(Entries for locating words and elements)
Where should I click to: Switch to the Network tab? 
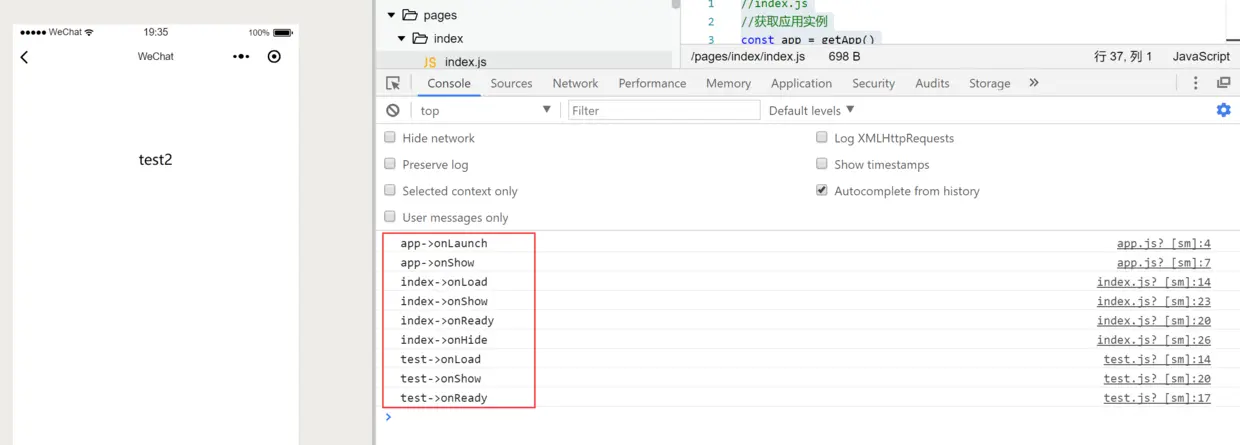tap(575, 83)
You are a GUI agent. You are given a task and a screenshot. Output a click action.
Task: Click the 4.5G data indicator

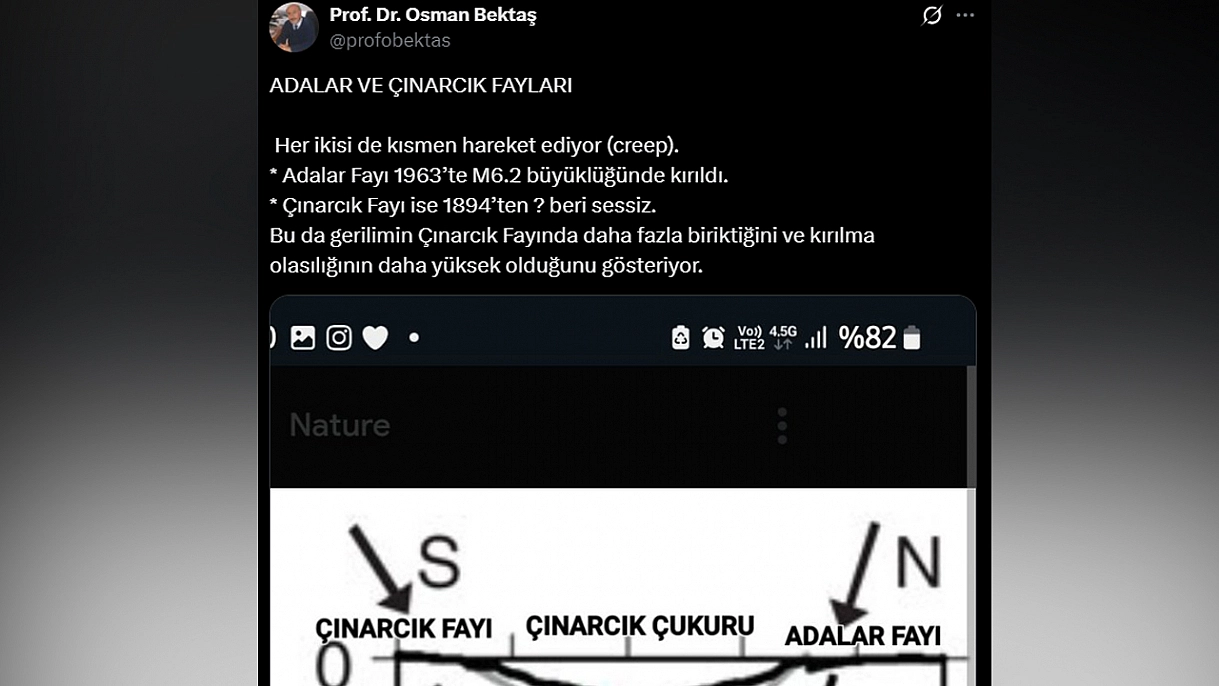click(783, 337)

=== STATED TASK ===
Rewrite all of the records above, replacing "screenshot" with "screen capture" and keeping everything else the same. Leave the pictures out of your answer.

=== RIGHT ANSWER ===
Where should I click to: Switch to the Network tab? 
tap(575, 83)
You are a GUI agent. You are given a task and a screen capture. Output a click action.
Task: Click the 4.5G data indicator

click(783, 337)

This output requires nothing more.